A random variable’s probability distribution represents the distribution of probabilities across its values. The probability distribution of a discrete random variable, x, is characterised by the probability mass function, indicated by f. (x). This function reports the chance that each random variable’s value is true. The probability function for a discrete random variable must meet two conditions: (1) f(x) must be nonnegative for each random variable value, and (2) the total of the probabilities for each random variable value must equal one.
Changes in Random Variable
As stated in the introduction, three types of random variables exist:
Continuous Random Variable
Discrete Random Variable
Mixed Type
Let’s review the different types of variables along with examples.
Discrete Random Variable
A discrete random variable has limited possible values, such as 0, 1, 2, 3, 4, 5, etc. The probability mass function lists probabilities related to each possible value in a random variable’s probability distribution.
Permit the random selection of a person and a random variable to represent the height of the individual in an analysis. The random variable is characterised logically as a function relating to an individual’s height. Regarding the random variable, the probability distribution enables the calculation of the probability that the height falls within any subset of plausible values, such as the probability that the height falls between 175 and 185 cm or the chance that the height falls between 145 and 180 cm. The individual’s age is also a random variable that could range from 45 to 50 years old, or be less than 40 or greater than 50.
Continuous Random Variable
A numeric variable is considered continuous if it may take on the values a and b in any unit of measurement. X is termed continuous if it can assume an unlimited and uncountable range of values. If X assumes any value inside the interval, it is regarded as a continuous random variable (a, b).

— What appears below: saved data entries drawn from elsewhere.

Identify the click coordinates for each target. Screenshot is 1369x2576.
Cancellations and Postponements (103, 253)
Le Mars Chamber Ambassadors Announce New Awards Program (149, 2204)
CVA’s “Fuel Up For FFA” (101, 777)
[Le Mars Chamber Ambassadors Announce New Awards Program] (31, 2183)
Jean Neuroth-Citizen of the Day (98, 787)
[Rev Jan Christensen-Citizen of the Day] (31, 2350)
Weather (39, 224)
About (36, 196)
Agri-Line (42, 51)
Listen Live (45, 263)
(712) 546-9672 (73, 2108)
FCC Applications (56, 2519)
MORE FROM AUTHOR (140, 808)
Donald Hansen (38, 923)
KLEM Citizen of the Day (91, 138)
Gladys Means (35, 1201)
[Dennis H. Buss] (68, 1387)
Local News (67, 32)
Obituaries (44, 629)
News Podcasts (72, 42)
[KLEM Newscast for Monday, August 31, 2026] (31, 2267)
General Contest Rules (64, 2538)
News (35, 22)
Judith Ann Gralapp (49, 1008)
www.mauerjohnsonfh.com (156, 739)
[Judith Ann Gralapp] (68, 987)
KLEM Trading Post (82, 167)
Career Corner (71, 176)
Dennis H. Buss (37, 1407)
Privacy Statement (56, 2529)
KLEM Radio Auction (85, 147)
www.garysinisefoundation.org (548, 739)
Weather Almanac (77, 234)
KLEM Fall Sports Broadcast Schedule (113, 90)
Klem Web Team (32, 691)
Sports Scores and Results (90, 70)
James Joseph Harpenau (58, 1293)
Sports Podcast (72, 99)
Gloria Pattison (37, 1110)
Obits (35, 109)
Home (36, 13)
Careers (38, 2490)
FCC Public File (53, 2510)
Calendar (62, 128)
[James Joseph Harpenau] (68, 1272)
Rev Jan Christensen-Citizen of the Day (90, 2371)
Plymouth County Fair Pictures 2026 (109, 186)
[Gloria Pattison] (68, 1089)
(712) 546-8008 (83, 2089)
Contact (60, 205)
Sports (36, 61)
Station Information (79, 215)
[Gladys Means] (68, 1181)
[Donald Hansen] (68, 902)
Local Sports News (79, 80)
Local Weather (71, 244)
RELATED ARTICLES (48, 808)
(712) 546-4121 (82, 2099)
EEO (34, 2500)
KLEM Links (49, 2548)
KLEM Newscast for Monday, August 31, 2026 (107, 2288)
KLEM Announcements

Continuous random variable: A random variable having a constant cumulative distribution function. There are no “gaps” between the numbers that can be compared to low-probability numbers. Alternately, these variables rarely adopt a precisely defined value c, but there is a significant likelihood that their values will be contained within small intervals.
Mixed Type
A random variable whose cumulative distribution function is neither discrete nor everywhere continuous is a mixed random variable. It can be realised as a mixture of discrete and continuous random variables; in this case, the CDF is the weighted average of the CDFs of the component variables.
A random variable of mixed type would be determined via an experiment in which a coin is tossed and the spinner is only spun if the result is headed. X = 1 if the result is a tail; otherwise, X equals the value of the spinner, as in the preceding case. The likelihood that this random variable will have the value 1 is one-half. Other value ranges might have probabilities that are half as likely as the preceding example.
In general, any probability distribution on the real line consists of a discrete component, a singular component, and a continuous component; see Lebesgue’s decomposition theorem. § Refinement. The discrete component focuses on a countable set, yet this set may be dense (like the set of all rational numbers).
Random Variable Formula
For a given data collection, the formula computes the mean and standard deviation of random variables. Therefore, we shall define two important formulas:
Random variable mean
Random variable variance
The mean of a random variable is defined as Mean (μ) = ∑XP where X is the random variable and P denotes the relative probabilities.
where X represents all possible values and P represents their relative probability.
The variance of a Random Variable: The variance is the amount by which the random variable X deviates from its mean. Var(X) = 2 = E(X2) – [E(X)] is the formula for the variance of a random variable. 2 where E(X2) = X2P and E(X) = XP
Probability and Random Variable Distribution
The probability distribution for a random variable:
A listing of hypothetical outcomes and their probabilities
A table listing the outcomes of an experiment and their observed relative frequencies.
A subjective list of potential possibilities is accompanied by subjective probabilities.
f (x) = f (X = x) represents the probability function of a random variable X with the value x.
A probability distribution must always satisfy the two conditions listed below:
f(x)≥0
∑f(x)=1
The following are the most significant probability distributions:
Binomial distribution
The Poisson probability distribution
The probability distribution of Bernoulli
Exponential probability distribution
Normal deviation
Conclusion
A random variable is a quantitative representation of the outcome of a statistical experiment. A discrete random variable can assume a finite number of values or an infinite sequence of values, but a continuous random variable can assume any value in any interval along the real number line. A random variable indicating a person’s weight in kilogrammes (or pounds) would be continuous. On the other hand, a random variable that shows how many cars were sold at a certain dealership on a certain day would be discrete.